In addressing concerns over the lack of sufficient information to evaluate the Bonds and their value in the secondary market following consummation of the Merger, Plaintiff entered into the MOU to secure the following benefits:
- Bondholders will now have access to financials and other corporate information pursuant to the amended Fourth Supplemental Indenture once Phoenix is no longer required to file reports with the Securities and Exchange Commission ("SEC"). Phoenix would have no obligation to file with the SEC under securities laws once it delists from the NYSE and deregisters the Bonds based on the current number of registered bondholders.
- Prospective purchasers of the Bonds, securities analysts and market makers will likewise have access to the same financial and corporate information.
- Upon request, Bondholders, prospective purchasers of the Bonds, securities analysts and market makers will be given prompt access to the following information via a password protected website: (i) the financial statements and related information set out in Section 704 in the Fourth Supplemental Indenture; (ii) the information required to be made available to Bondholders pursuant to the Trust Indenture Act; and (iii) quarterly and annual general account financial statements of Phoenix Life and PHL Variable (and their successors and assigns) as filed with state insurance regulators of such entities.
- Bondholders are being provided with a Consent Solicitation Supplement that, among other disclosures: (i) details the process by which Bondholders, prospective purchasers of the Bonds, securities analysts and market makers will get access to information; (ii) explains that Phoenix remains the obligor under the Indenture; (iii) provides additional explanation about the Trustee's duties under the Fourth Supplemental Indenture; and (iv) explains the approximately $16 million in Bonds held by "the Company and its affiliates."

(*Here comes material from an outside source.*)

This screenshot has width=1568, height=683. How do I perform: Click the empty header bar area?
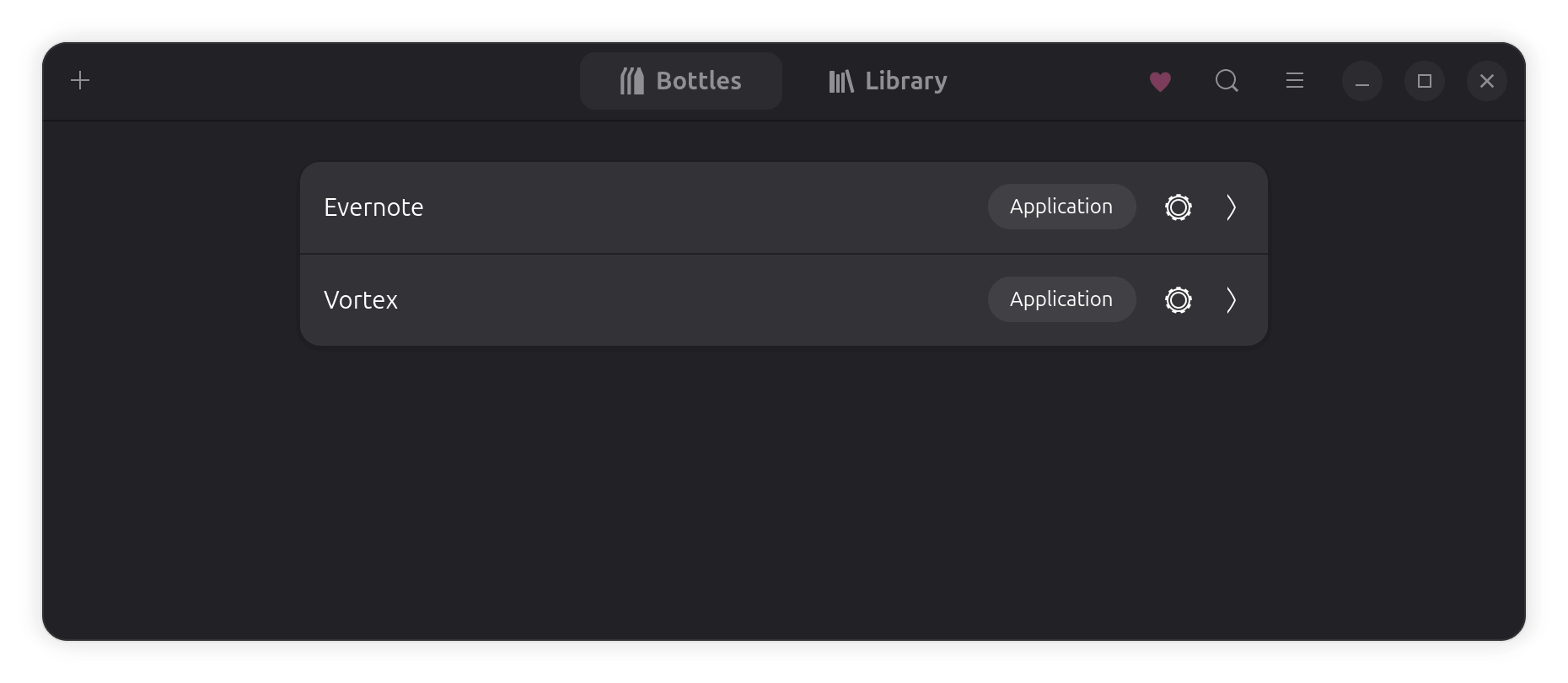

- Bondholders now have until March 4, 2016 to submit their consent to the Fourth Supplemental Indenture and receive the Consent Fee, or revoke any prior given consent.
The Consent Solicitation Supplement can be accessed in the Form 8-K filed by Phoenix today and is available in the Investor Relations section of Phoenix's website. This announcement is not a solicitation of consents with respect to the Bonds. The consent solicitation is being made solely by the Consent Solicitation Statement, as may be amended and supplemented.
Any settlement is contingent upon, among other things, the drafting and execution of a definitive Stipulation of Settlement, Court approval, and consummation of the Merger. There can be no assurance that a settlement will occur.
To see a copy of the complaint, go to www.chimicles.com. If you would like to discuss your legal rights and options, please contact attorney Catherine Pratsinakis, Esq. by telephone at (610)649-1497 or by email at firstname.lastname@example.org.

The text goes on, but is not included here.